■ DATA SHOWN ■
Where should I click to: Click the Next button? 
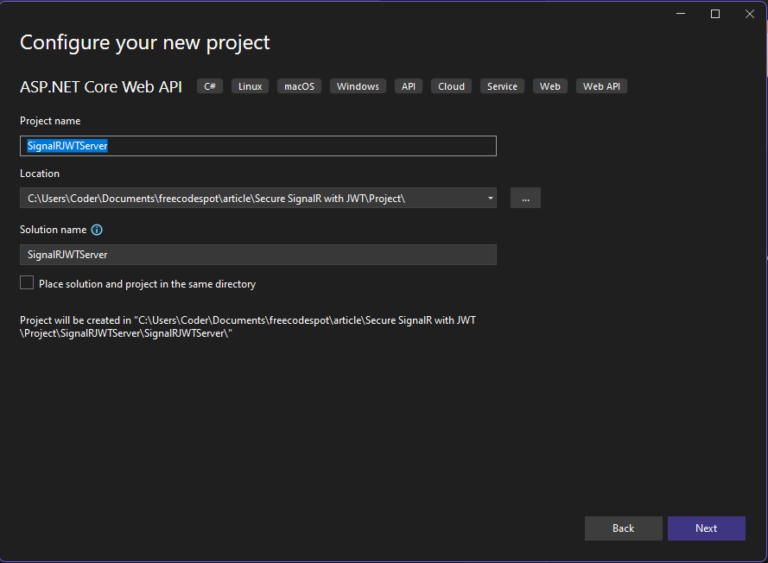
* * *
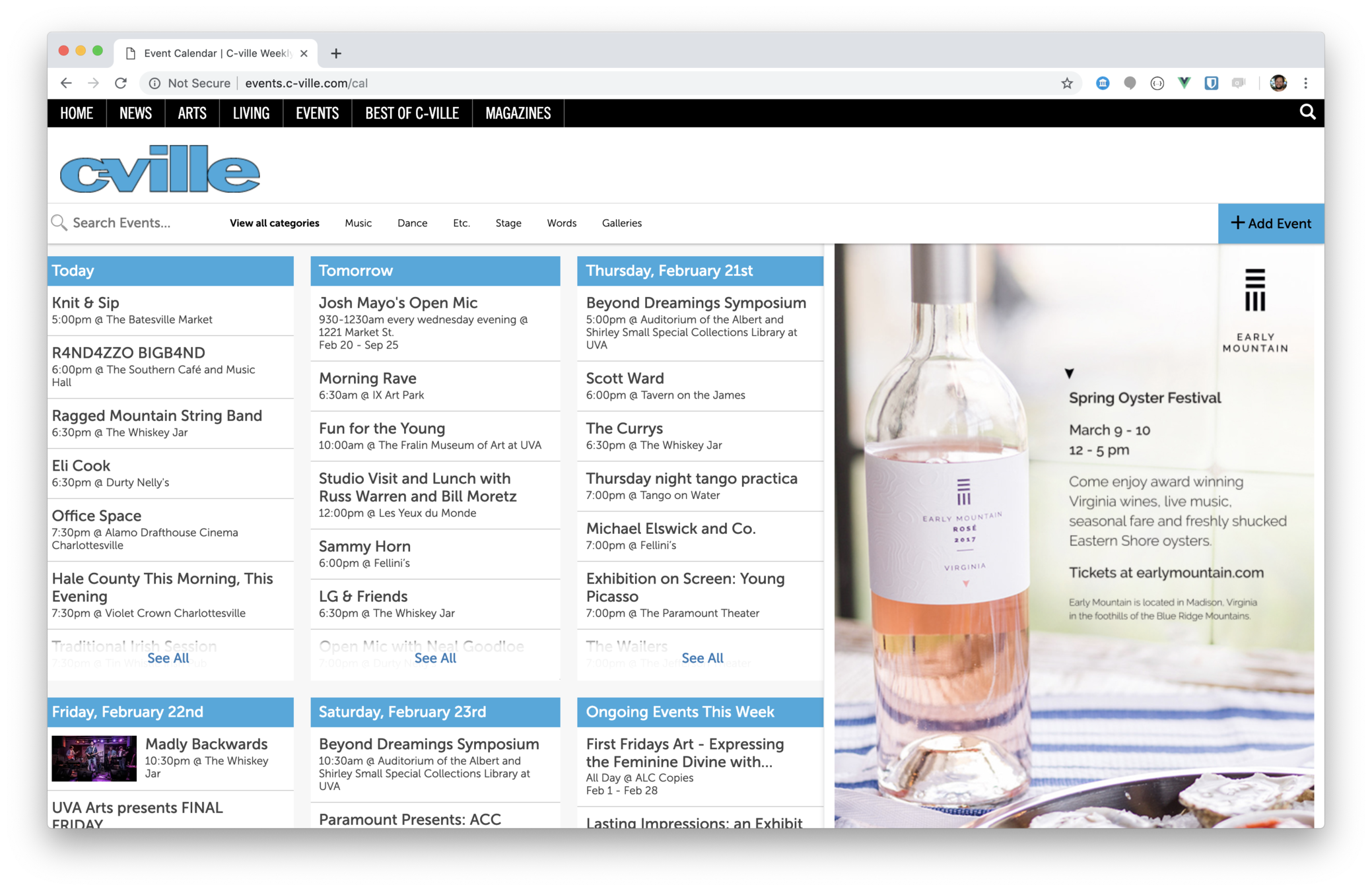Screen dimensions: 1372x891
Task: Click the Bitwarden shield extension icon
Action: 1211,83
--
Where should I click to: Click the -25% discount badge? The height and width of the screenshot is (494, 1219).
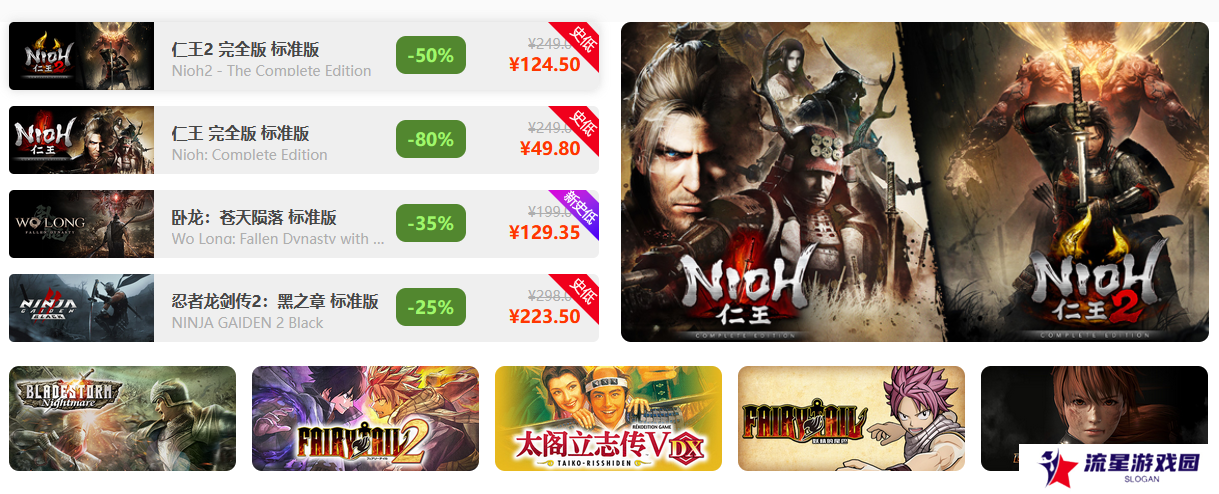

■ YOUR GOAL ■
Rewrite everything from the line containing "Screen dimensions: 1372x891" down to the line containing "Action: 1211,83" in the entries above, replacing "extension icon" with "toolbar button" and changing nothing else. Leave the pictures out of your answer.

■ RESPONSE BELOW ■
Screen dimensions: 1372x891
Task: Click the Bitwarden shield toolbar button
Action: 1211,83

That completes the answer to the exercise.